A. M. — Je pense effectivement que l’Europe pourrait et devrait jouer ce rôle historique dont l’humanité entière a besoin. Pourquoi l’Europe ? Pour plusieurs raisons. Les nations européennes ont exercé, pendant des siècles, un rôle prééminent dans les affaires mondiales, ce qui leur a valu une grande expérience et leur a permis de mesurer les limites de la quête de l’hégémonie. Elles ont également connu des guerres intestines très meurtrières, au sortir desquelles elles ont décidé de se réconcilier et de bâtir un avenir commun. Cette disposition d’esprit gagnerait à être étendue à d’autres régions du monde. De plus, l’Europe est l’une des parties les plus industrialisées de la planète, et même si elle est dépassée dans tel ou tel domaine par les États-Unis ou certaines nations d’Asie, elle est toujours dans le peloton de tête. Plus important encore, l’Europe possède un modèle politique, social et culturel avancé, et attrayant. Pour toutes ces raisons, le Vieux Continent est particulièrement bien placé pour « parrainer » un nouvel ordre international, et pour persuader toutes les puissances de l’adopter. À condition, bien sûr, que les Européens le veuillent réellement et qu’ils se donnent les moyens de jouer un tel rôle.

G. R. et N. R. — En tant que secrétaire perpétuel de l’Académie française, vous êtes le défenseur de la langue française, qui est un élément essentiel du rayonnement de la France. Pensez-vous que la France peut encore retrouver l’influence qui était la sienne dans les siècles passés et, dans l’affirmative, à quelles conditions ?

A. M. — La France joue un rôle de premier plan en Europe, et elle peut s’appuyer sur ce rôle pour exercer une grande influence dans l’ensemble de la planète. Le monde où nous vivons a besoin d’être repensé, il a besoin d’idées neuves, ingénieuses, audacieuses, pour faire face aux périls qui s’annoncent. Il a aussi besoin de se nourrir d’art, de culture et de littérature. Les pays qui se montrent créatifs, responsables et visionnaires ont un grand rôle à jouer, même quand ils ne sont pas des « géants » en termes de démographie, de richesse ou de puissance militaire.
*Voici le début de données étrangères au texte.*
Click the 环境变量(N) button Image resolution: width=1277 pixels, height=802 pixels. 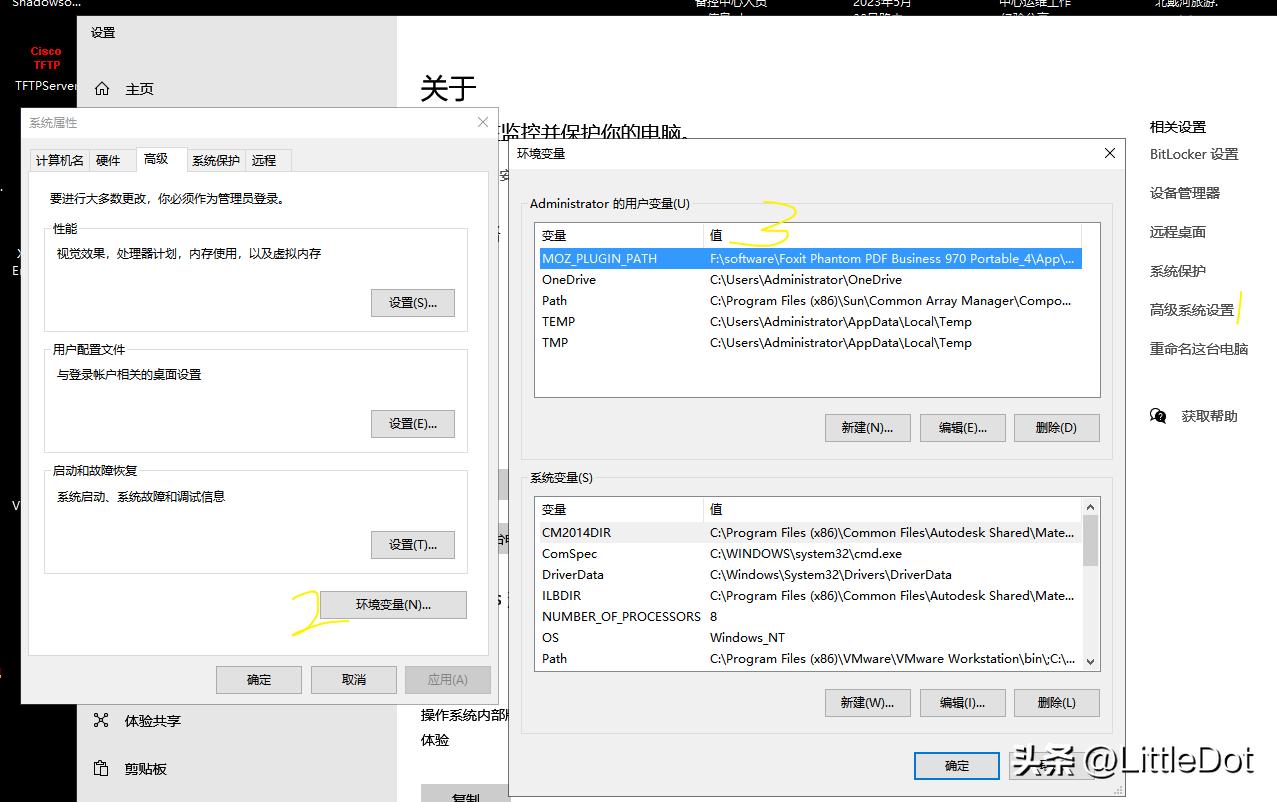point(392,604)
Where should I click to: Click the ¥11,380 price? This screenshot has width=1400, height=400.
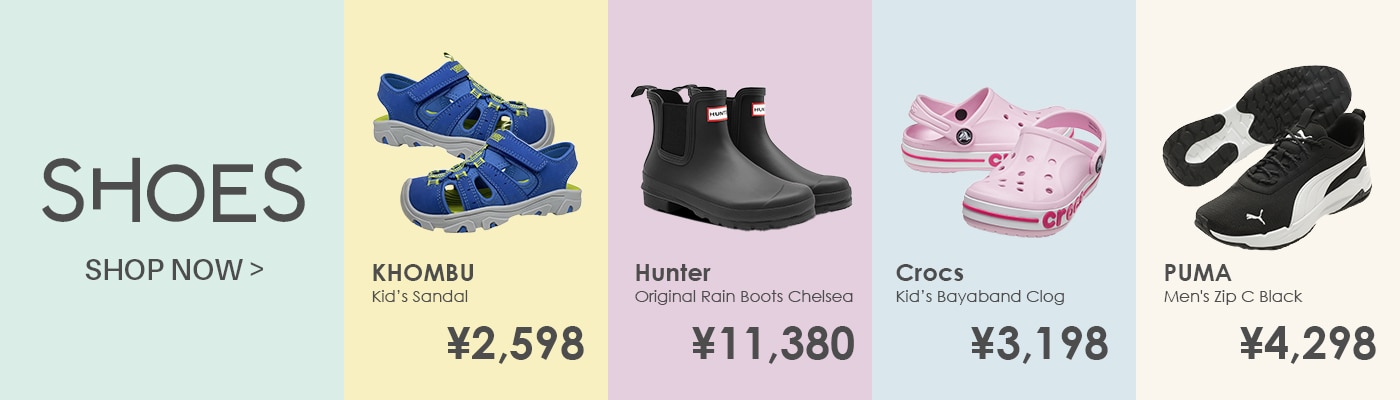[773, 344]
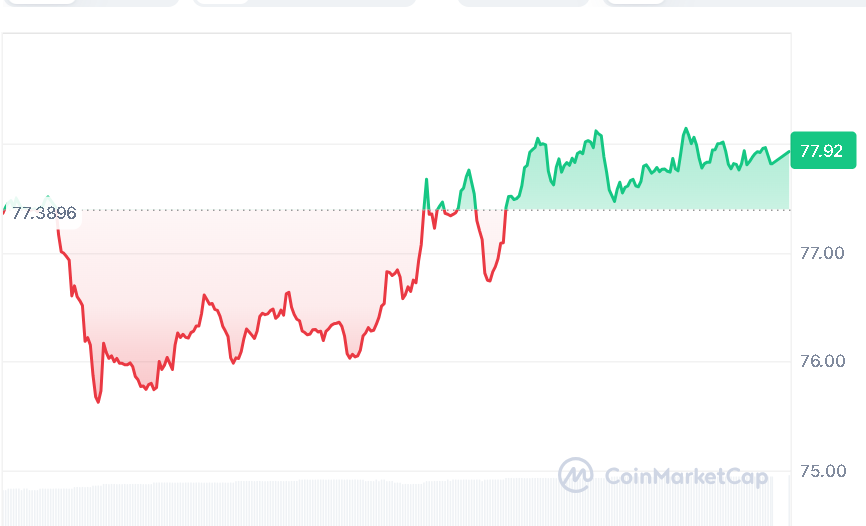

La France a su produire, tout au long de l’Histoire, des idées, des œuvres, des techniques, des modèles, des valeurs, dont s’est inspirée l’humanité entière, et elle pourrait parfaitement jouer, à l’avenir, un rôle similaire. À condition, là encore, qu’elle le veuille réellement, qu’elle s’en donne les moyens et qu’elle ne se résigne pas au déclin.

G. R. et N. R. — Vous commencez votre dernier livre par ce propos : « Le passé ne meurt jamais. Il ne faut même pas le croire passé. Voulez-vous dire que les peuples sont nécessairement voués à conserver leurs héritages, en bien ou en mal ? Le déplorez-vous ?

A. M. — Le monde qui nous entoure n’a pas émergé du néant. Chaque élément de la réalité actuelle est l’aboutissement d’une longue évolution. Pour bien comprendre ces éléments, pour « décoder » le monde complexe où nous vivons, il faut savoir comment nous en sommes arrivés là. Ce qui ne veut pas dire que nous sommes forcément prisonniers de notre passé. Ignorer le passé n’aide pas du tout à s’en libérer, bien au contraire. Je suis passionné d’histoire, et je m’efforce de transmettre ma passion aux autres. J’ai eu l’occasion de me plonger, au fil des ans, dans l’histoire de ma famille, dans celle de l’Académie française, dans celle de l’Europe, de l’Afrique, du monde arabe, et dans ce dernier livre je me suis plongé dans l’histoire du Japon, de la Russie et de la Chine. Quand on se plonge dans le passé, on ne s’éloigne pas du présent, bien au contraire, on approfondit le présent, et on acquiert une meilleure vision de ce que pourrait être l’avenir.